Like with many other recruits before, Coach Mendenhall reviewed the expectations of what it takes to first receive a scholarship offer from the BYU coaching staff.
"We were talking a lot about the high standards of what it takes to get into BYU," Taliauli said. "He has a lot of high standards and expectations for me to do. He said I did very good and was one of the best athletes there. He said that if I keep my grades up, he will look forward to offering me. It was a great experience."
Mendenhall went over some expectations and outlined what it takes to get a BYU scholarship offer.
"The first step was to be at the camp, so they know you are willing to come to camps to try to get recruited," said Taliauli. "The other thing was how well are you doing in school. You have to have like a 3.3 GPA and a 19 on the ACT and all that. You have to live your church standards and you have to be a great athlete.
"The two main things that Coach Mendenhall wanted from me was to get my speed up. He talked with me and Vaha about getting our speed and keeping our grades up. If we do that then we'll be able to get a scholarship."
The meeting with Coach Mendenhall not only impressed the young football players, but it also left an impression on Taliauli's mother as well.
"Meeting Coach Mendenhall was a great experience," said Taliauli. "He's one of the best coaches out there and a humble man. He's a great man, a great man. My mom went to the U of U, and so she really didn't want me to go to BYU, but after we finished talking with Coach Mendenhall, she was excited about me going to BYU."
So the expectation for Taliauli is to get his speed up, and a scholarship offer could be on the table for him. With two years left of high school football to play, he has set his sights on doing just that.
"BYU is my first choice," he said. "I grew up a BYU fan and I knew a lot of people that went there.
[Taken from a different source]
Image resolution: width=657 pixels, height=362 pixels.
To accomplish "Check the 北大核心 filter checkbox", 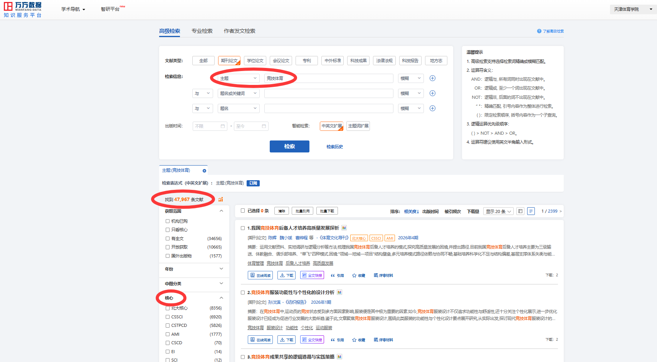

I grew up watching BYU football and remember when Fui Vakapuna used to come over to my house when I was a kid. We used to play around and he would teach me all these drills and all that when I was younger."
If Taliauli does receive a coveted BYU scholarship offer, there is a good chance that he will commit to BYU.
"It would be a 99 percent chance that I would commit to him right there," Taliauli said without hesitation. "I would do it right then and there. I'm going to work hard and continue to get stronger and faster. I'm going to be a good example to the little ones. I'm going to be a leader and show Coach Mendenhall that I'm serious about getting that BYU scholarship offer."
Meanwhile, Taliauli has an older brother Toni that is currently serving a mission to the isles of Tonga. At 6 feet 5 inches and 310 pounds, Elder Toni Taliauli has the goal in mind of walking on at BYU when he returns home from his mission.
"My brother said that when he comes home from his mission that he wants to go to BYU," said the younger Taliauli. "He's really big and said when he gets back he wants to try and walk on at BYU."